-- Start SOURCE MATERIAL --

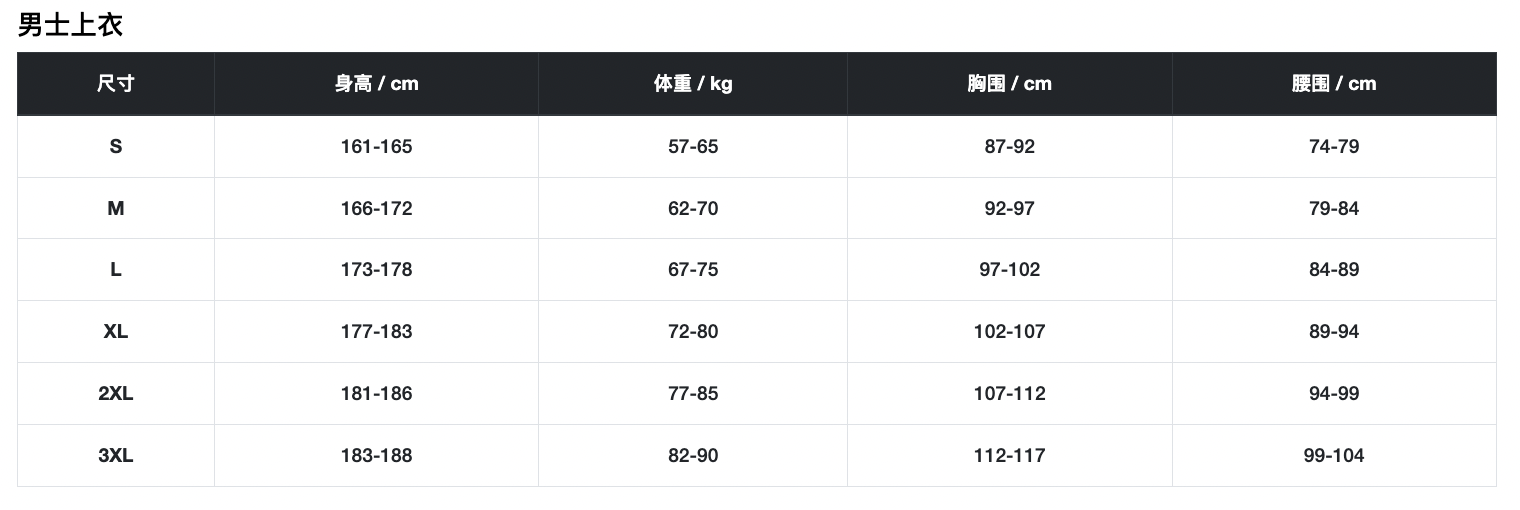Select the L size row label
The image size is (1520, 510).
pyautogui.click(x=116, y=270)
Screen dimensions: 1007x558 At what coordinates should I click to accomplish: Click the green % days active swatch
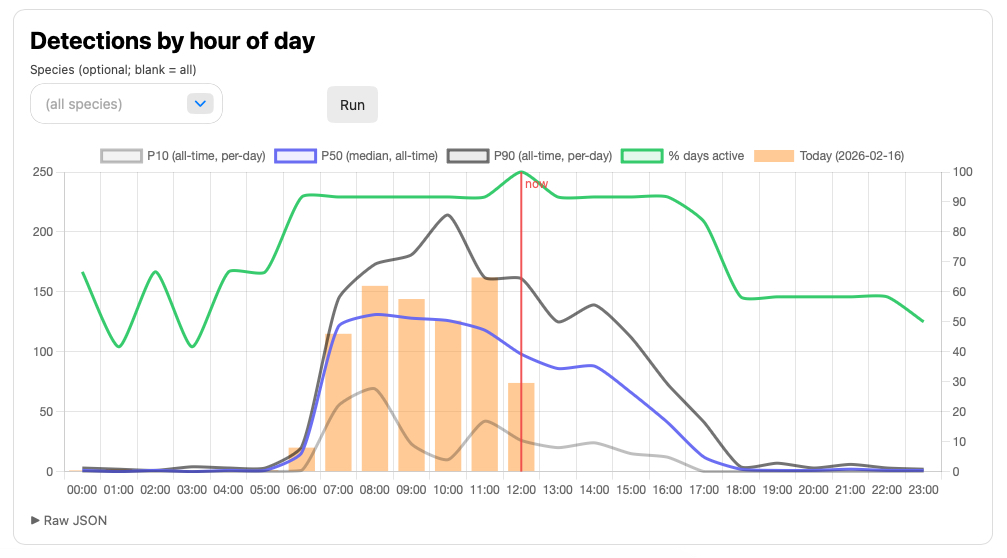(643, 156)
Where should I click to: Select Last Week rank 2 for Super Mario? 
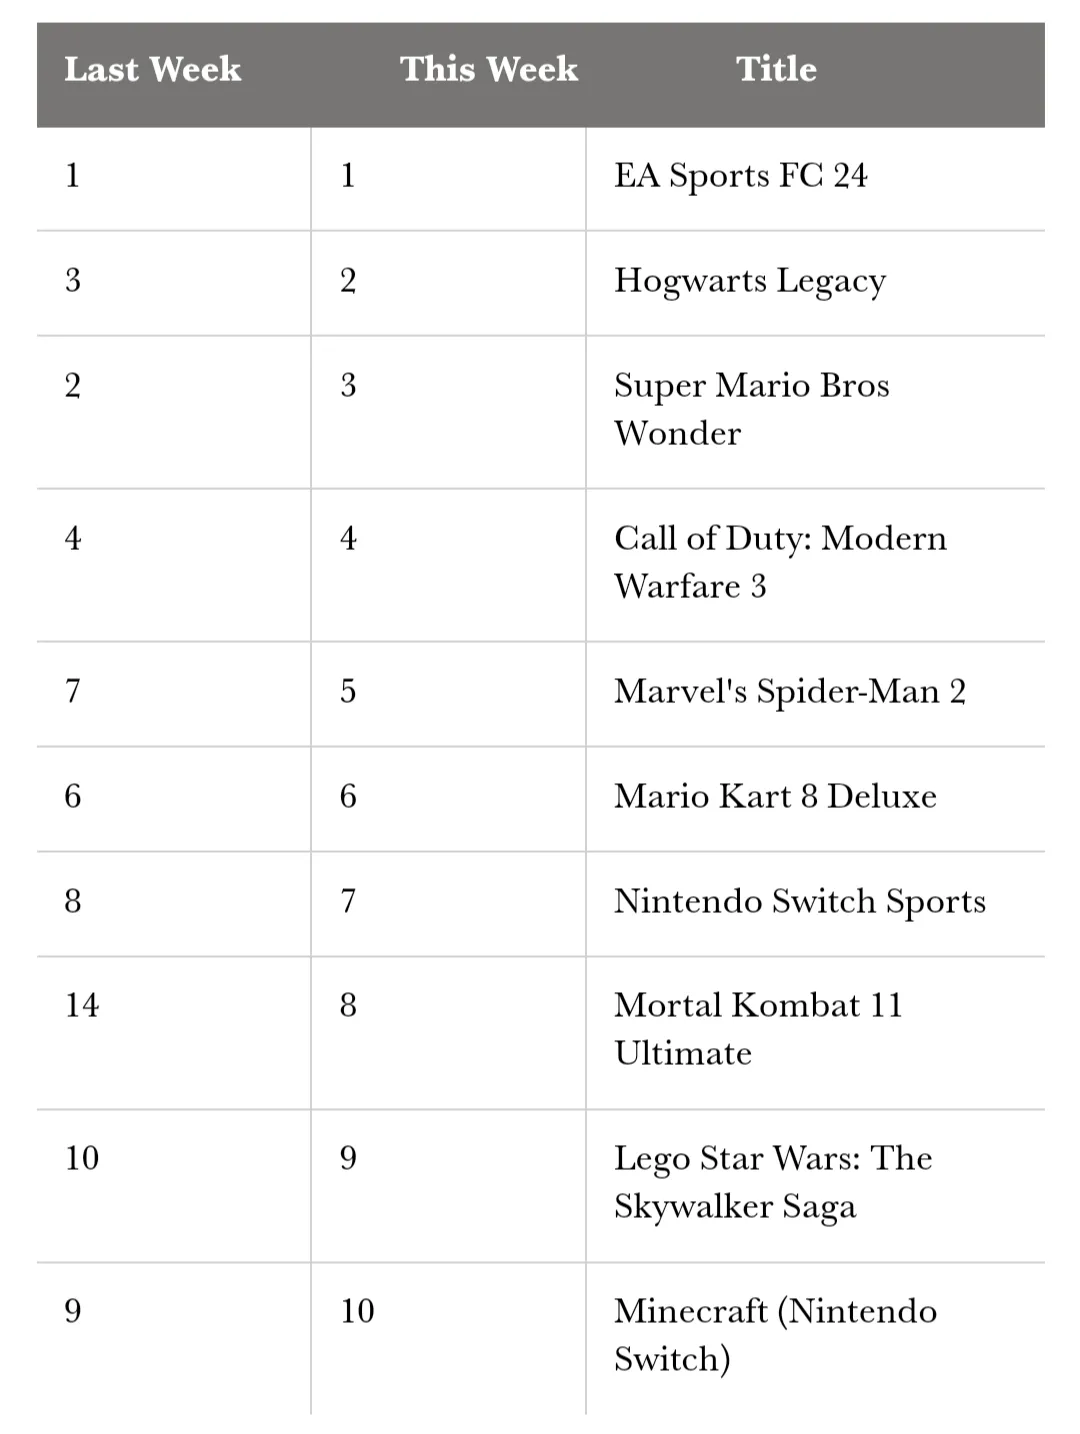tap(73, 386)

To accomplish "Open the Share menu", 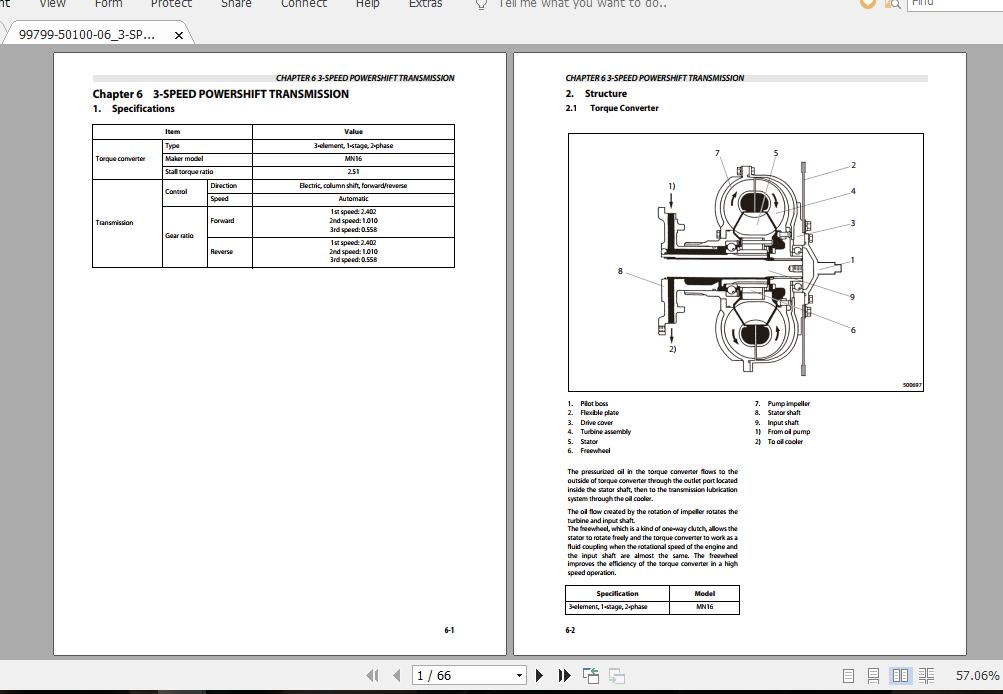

-- End SOURCE MATERIAL --

Render the rows above as a numbered list, skipping blank lines and leaving the pictures out.

→ **SOLUTION BELOW**
1. Select the L size row label
2. The image size is (1520, 510).
3. pyautogui.click(x=116, y=270)
4. Screen dimensions: 1007x558 At what coordinates should I click to accomplish: Click the green % days active swatch
5. (643, 156)
6. Where should I click to: Select Last Week rank 2 for Super Mario? 
7. tap(73, 386)
8. To accomplish "Open the Share menu", 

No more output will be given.